The combination of electronic health-record systems and clinical quality measures is supposed to improve patient care, but whether the federal program to incentivize the meaningful use of EHRs can be harnessed to boost clinical quality measures' development was a question raised Monday at a health IT policy work group meeting.
The quality measures work group of the federally chartered Health IT Policy Committee met in Washington to review its final list of recommendations to the full policy committee on the proposed rule for the Stage 2 meaningful-use
criteria issued by the CMS in February
At issue was how clinical quality measures for physicians and other eligible professionals could best be incorporated into the Stage 2 meaningful-use requirements, expected to take effect in 2014 as part of the EHR incentive payment program.
The proposed rule solicited comments on several options. The one most favored by the work group would require eligible professionals to select and submit 12 clinical quality measures from a table of 125 possible measures. In addition, at least one measure would have to address each of six care-improvement "domains": patient and family engagement, patient safety, care coordination, population and public health, efficient use of health resources, and clinical process/effectiveness.
But there are several problems with this approach, according to work group member Eva Powell, director of the health IT program at the National Partnership for Women & Families. Powell tossed out for discussion whether there wasn't a better approach.
One problem is trying to find measures to fit all of the various medical specialties. (There are 145 specialties and subspecialties, according to the American Board of Medical Specialties.) The work group's list of recommendations conceded that specialists will face "a significant challenge" finding a dozen measures, even out of 125, that are applicable to their practices and cover all six domains. Even with "a very generous assignment scheme," just eight measures could be relevant to gastroenterologists, the group found.

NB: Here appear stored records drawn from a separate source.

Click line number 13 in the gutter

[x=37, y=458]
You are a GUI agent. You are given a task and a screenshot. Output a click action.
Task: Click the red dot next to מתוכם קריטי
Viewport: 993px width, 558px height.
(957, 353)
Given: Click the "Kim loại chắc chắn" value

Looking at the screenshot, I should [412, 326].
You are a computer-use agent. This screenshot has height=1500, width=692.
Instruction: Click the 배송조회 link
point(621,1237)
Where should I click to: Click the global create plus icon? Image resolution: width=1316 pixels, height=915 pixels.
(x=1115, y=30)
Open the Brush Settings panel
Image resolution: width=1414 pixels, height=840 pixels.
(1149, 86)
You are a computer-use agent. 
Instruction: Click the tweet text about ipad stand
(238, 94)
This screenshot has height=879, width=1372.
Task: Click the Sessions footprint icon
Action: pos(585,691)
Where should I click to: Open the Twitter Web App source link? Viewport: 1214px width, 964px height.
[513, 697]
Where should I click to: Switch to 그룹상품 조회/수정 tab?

In a telephone interview, Powell said quality measurement needs a much faster, iterative development process than the "pretty laborious and time-consuming process" to create a measure today. She questioned whether the meaningful-use reporting process might be used to hone and develop new quality measures as well.
"It only makes sense in my mind to use meaningful use as a testing ground because a lot of what we need to do this is the technology itself," she said. "I don't think we're using the opportunities to get there that allows the process to be ongoing and iterative and constantly evolving and getting better."
The new process may not be able to be put in place for Stage 2, she said, given that a final Stage 2 rule is expected this summer, but Stage 3 isn't planned to take effect until 2014.
The work group has another meeting scheduled for Friday. Its final list of recommendations on the proposed rule is to be presented to the full policy committee May 4.